Verilen Görev A - Zâhidlik hakkındaki metinde "Lâkin asıl zâhid" ile başlayan cümlede asıl zâhide yüklenen nitelikleri, metindeki ifadelerle sıralayınız.

Sayfa Metni -
• • • • •

Bir Allah Dostunun Dünya Hayatına Bakışı

İlâhî muhabbet deryâsına dalmış bir Hak âşığı olan Bâyezîd-i Bistamî -rahmetullahi aleyh-, gerçek zâhidlerin, dünyaya "kesben değil kalben" değer vermeyenler olduğunu söyler. Dünya ve ahiret arasında tercih yapanların kıyasını yapan Bâyezîd -rahmetullâhi aleyh- ahireti tercih edenlerin "kalbinde muhabbetin galip geleceğini" ifade eder.

Bâyezîd-i Bistâmî Hazretleri’ne göre zâhid, hiçbir mal ve mülke sahip olmayan kişi değildir. Lâkin asıl zâhid, malını mülkünü kendine izâfe etmeyen, hakîkatte hiçbir şeye mâlik olmadığı şuuru içinde yaşayan ve gönlünü fânî varlıklara esir etmeyen kişidir. (Bkz. Ebû Tâlib Mekkî, Kutü’l-Kulûb, I, 447.)

• • • • •

Kayıt Listesi -
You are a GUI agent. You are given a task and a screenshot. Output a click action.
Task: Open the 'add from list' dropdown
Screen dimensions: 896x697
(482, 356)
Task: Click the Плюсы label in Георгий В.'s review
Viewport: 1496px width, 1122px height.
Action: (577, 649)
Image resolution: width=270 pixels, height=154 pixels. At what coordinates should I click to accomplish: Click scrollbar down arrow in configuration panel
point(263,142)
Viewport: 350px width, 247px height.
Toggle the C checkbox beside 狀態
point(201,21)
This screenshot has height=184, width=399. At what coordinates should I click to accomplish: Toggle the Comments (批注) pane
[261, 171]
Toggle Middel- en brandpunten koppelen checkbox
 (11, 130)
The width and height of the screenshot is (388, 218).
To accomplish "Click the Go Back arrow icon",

• • • • •

Verilen Görev B - Kayıtların başından "point(263,142)" ifadesini taşıyan satıra kadar uzanan kayıt satırlarını, iki uç da dahil olmak üzere, hiçbir değişiklik yapmadan yazınız.

Nihai Sonuç A -
- malını mülkünü kendine izâfe etmeyen
- hakîkatte hiçbir şeye mâlik olmadığı şuuru içinde yaşayan
- gönlünü fânî varlıklara esir etmeyen

Nihai Sonuç B -
You are a GUI agent. You are given a task and a screenshot. Output a click action.
Task: Open the 'add from list' dropdown
Screen dimensions: 896x697
(482, 356)
Task: Click the Плюсы label in Георгий В.'s review
Viewport: 1496px width, 1122px height.
Action: (577, 649)
Image resolution: width=270 pixels, height=154 pixels. At what coordinates should I click to accomplish: Click scrollbar down arrow in configuration panel
point(263,142)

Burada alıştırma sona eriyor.